In this work, we proposed an innovative system of leakage prediction in machine learning models, which is based on Bayesian inference, to calculate a lower limit for the marginal probability of the observed variables coming from a coupling method, which shows that in an examined machine learning model, there is data leakage. The methodology is evaluated in a specialized dataset from sports wearable sensors, where the ability of the method to detect variable coupling is demonstrated, even when it is done randomly.

The proposed methodology is a Bayesian approach to statistical discoveries in complicated distributions that are difficult to evaluate directly or by sampling, and this is the methodology that has been offered. It is a method of selection that is different from Monte Carlo sampling methods. While Monte Carlo techniques use a sequence of samples to approximate a rear distribution numerically, the proposed algorithm provides a locally optimal, correct analytical solution, allowing even hidden variable coupling to be found.
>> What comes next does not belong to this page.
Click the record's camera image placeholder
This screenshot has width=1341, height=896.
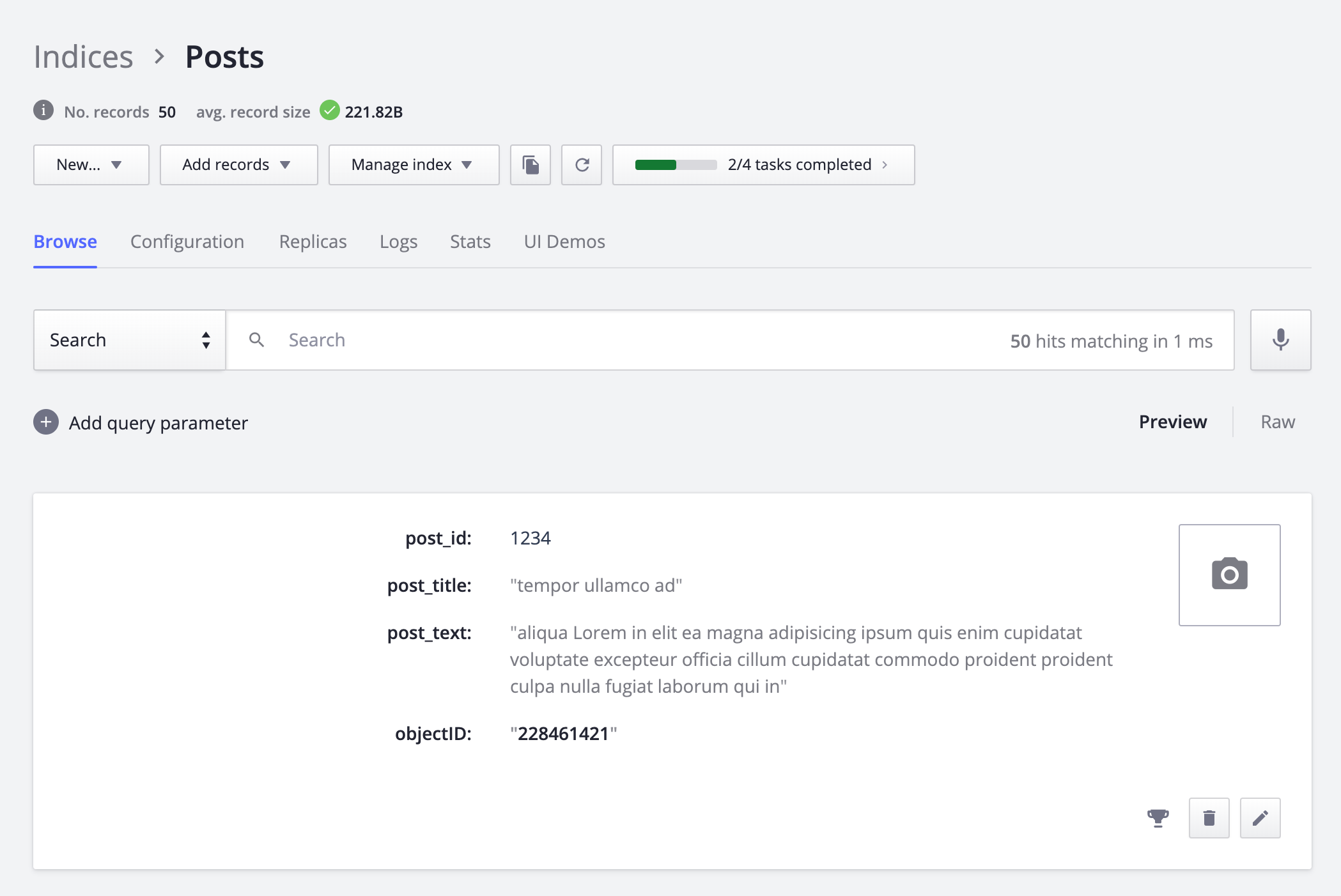click(1229, 575)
From the maximum ex post estimate of each variable's unique most probable value to the fully Bayesian estimation that calculates (approximately) the entire rear distribution of parameters and latent variables, the algorithm finds a set of optimal parameters of the interrelated variables, which can then be solved in detail using the information obtained from the data. Indeed, this is true even for conceptually comparable variables, such as a basic nonhierarchical model with only two parameters and no latent variables.
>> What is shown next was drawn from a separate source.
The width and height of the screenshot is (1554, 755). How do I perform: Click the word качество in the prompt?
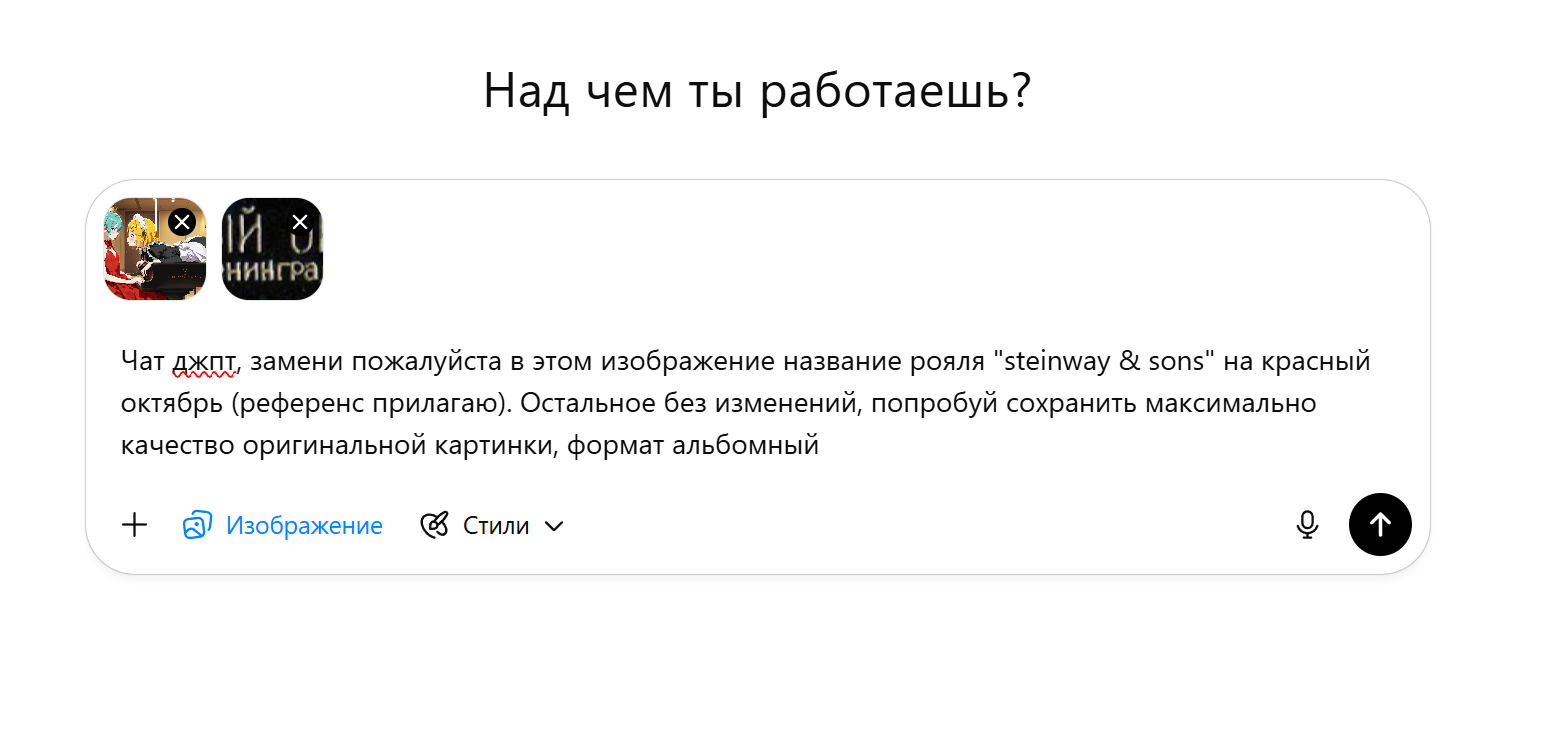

The extension of the methodology can focus on integrating countervailing machine learning techniques to be a complete defense system in case of attacks that attempt to deceive the models by providing misleading information. Determine strategies and procedures for running the model on specified sets of issues with training and test data generated from the same statistical distribution. Moreover, a future expansion of the proposed system will review the taxonomies of the characteristics of transfer learning, particularly whether and how this system can mitigate them. Finally, learning transfer approaches are investigated from known distribution attack methods seeking to exploit the dynamics of categorization decision-making limits.

Data Availability

The data used in this study are available from the corresponding author upon request.

Conflicts of Interest

The author declares that there are no conflicts of interest.